#### Activity list
1. List every fact that the passage about Steve states about Desco Marine.
2. In the passage about Steve, what was Steve's position at Desco Marine?
3. Resume the passage about Steve after its last sentence.

[Opening Text shown section]

It is hard for me even now to get a mental image of lackadaisical nonchalant Steve showing Jane and I his new shrimp boat and demonstrating his new air horn installation. This air horn was connected through a leaky valve that sent raw LP gas fumes flooding into the wheelhouse in a thick rolling cloud when Steve would proudly give a demonstration of his newly rigged air-horn while chomping squint- eyed from the acrid smoke dragging on his glowing cigar.
Why he didn’t blow himself up to kingdom-come and take a trip to the moon with that caper I will never understand. In spite of all of the left handed praise I have previously dished out to Steve he was not totally the village idiot. As a mater of fact Steve had been trained into a very specialized and demanding profession, Steve just happened to be Desco Marine’s head pattern maker.
These are the people that make the precision molds that will ultimately reflect the shape of the finished product. Desco Marine headquartered in St. Augustine was the world’s largest producers of trawlers and they proudly claimed on their logo that “The Sun Never Sets on a Desco Trawler.”
Desco Marine also boasted at the time to have the world’s largest production model fiberglass vessel with their 75- footer that displaced 128 tons. Steve made all of the molds for Desco Marine and they were exquisitely crafted precision works of art. Steve, “The Russian” had flawlessly made the precision patterns for the world’s largest production fiberglass boats at the time. At his trade he was right up there with the best of the industry leaders for quality and craftsmanship but when it came for his own innovations poor Steve was an absolute bungler.

[Closing Text shown section]
[Opening Data below section]

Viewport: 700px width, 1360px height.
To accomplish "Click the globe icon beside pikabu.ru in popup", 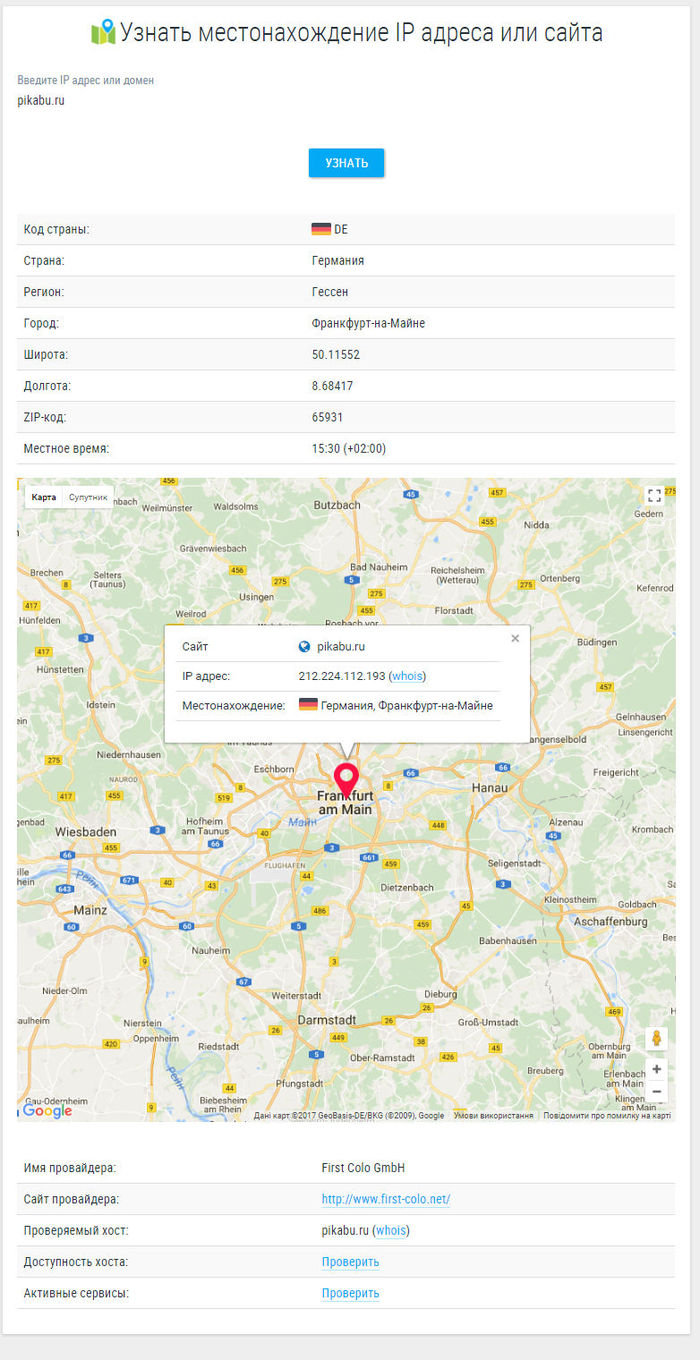I will [305, 647].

[Closing Data below section]

#### Results for each task
1.
- It was headquartered in St. Augustine.
- It was the world's largest producer of trawlers.
- Its logo claimed "The Sun Never Sets on a Desco Trawler."
- It boasted of having the world's largest production model fiberglass vessel, a 75-footer that displaced 128 tons.
- Steve was its head pattern maker.
- Steve made all of its molds.

2. He was Desco Marine's head pattern maker.

3.
Here is a brief look into Steve’s boating background; between production changes at Desco Marine Steve would have some slack time on his hands and this is when he got enticed into making some boat deliveries by his next door neighbor, the retired local shrimp boat owner, Lloyd Wainwright. Lloyd had been a lifelong shrimp boat owner and operator in St. Augustine and was forced into selling his own shrimp trawler and retirement due to prostrate cancer.
Old Lloyd knew boats and the sea from years of boating experiences by trial and error but he was an absolute positive neophyte when it came to navigation with absolutely no schooling or training in chart reading. Captain Lloyd’ s navigational abilities were limited to using a compass and depth sounder and he would then feel his way along the coast and employ his instincts to do his seat-of the-pants navigation. That was sufficient for most of the boat deliveries he made for Desco Marine. Remember these were the days before Loran and Sat-nav, so dead reckoning was how most coastal fishing seafarers got around back in those days.
Lloyd had no notion of ocean currents, celestial navigation or international rules of the road that included identifying any navigational lights, ships lights, or right of way rules. Desco Marine wasn’t looking for rocket scientists and if Lloyd got a little lost or confused; what the heck, diesel fuel was cheap enough back then. Besides the vessels were all insured and under the worst case scenario if the trawler was lost at sea Desco would get to build yet another, this time at the expense of the insurance company.
OK, so Steve Stefano gets enticed into a boat delivery with his neighbor Lloyd Wainwright. Well, this isn’t just any boat delivery; this one would take nearly a month.
The first leg of the trip was to Progresso in Yucatan peninsula of Mexico for fuel. The vessels capacity was 28,000 gallons of diesel fuel, which took three days to load being transported from Merida in a relay team of small trucks. The trawlers glutinously consumed 40 gallons of fuel per hour.
The next leg of the trip took us on down through the Caribbean to the Panama Canal and next up the Pacific coast of Central America to Baja California in western Mexico, a 28 day journey. (I was captaining the second vessel.) I never did get the full explanation of just what happened between Steve and Lloyd on this deliver trip but they never ever spoke to each other again after this trip was over and they were next door neighbors.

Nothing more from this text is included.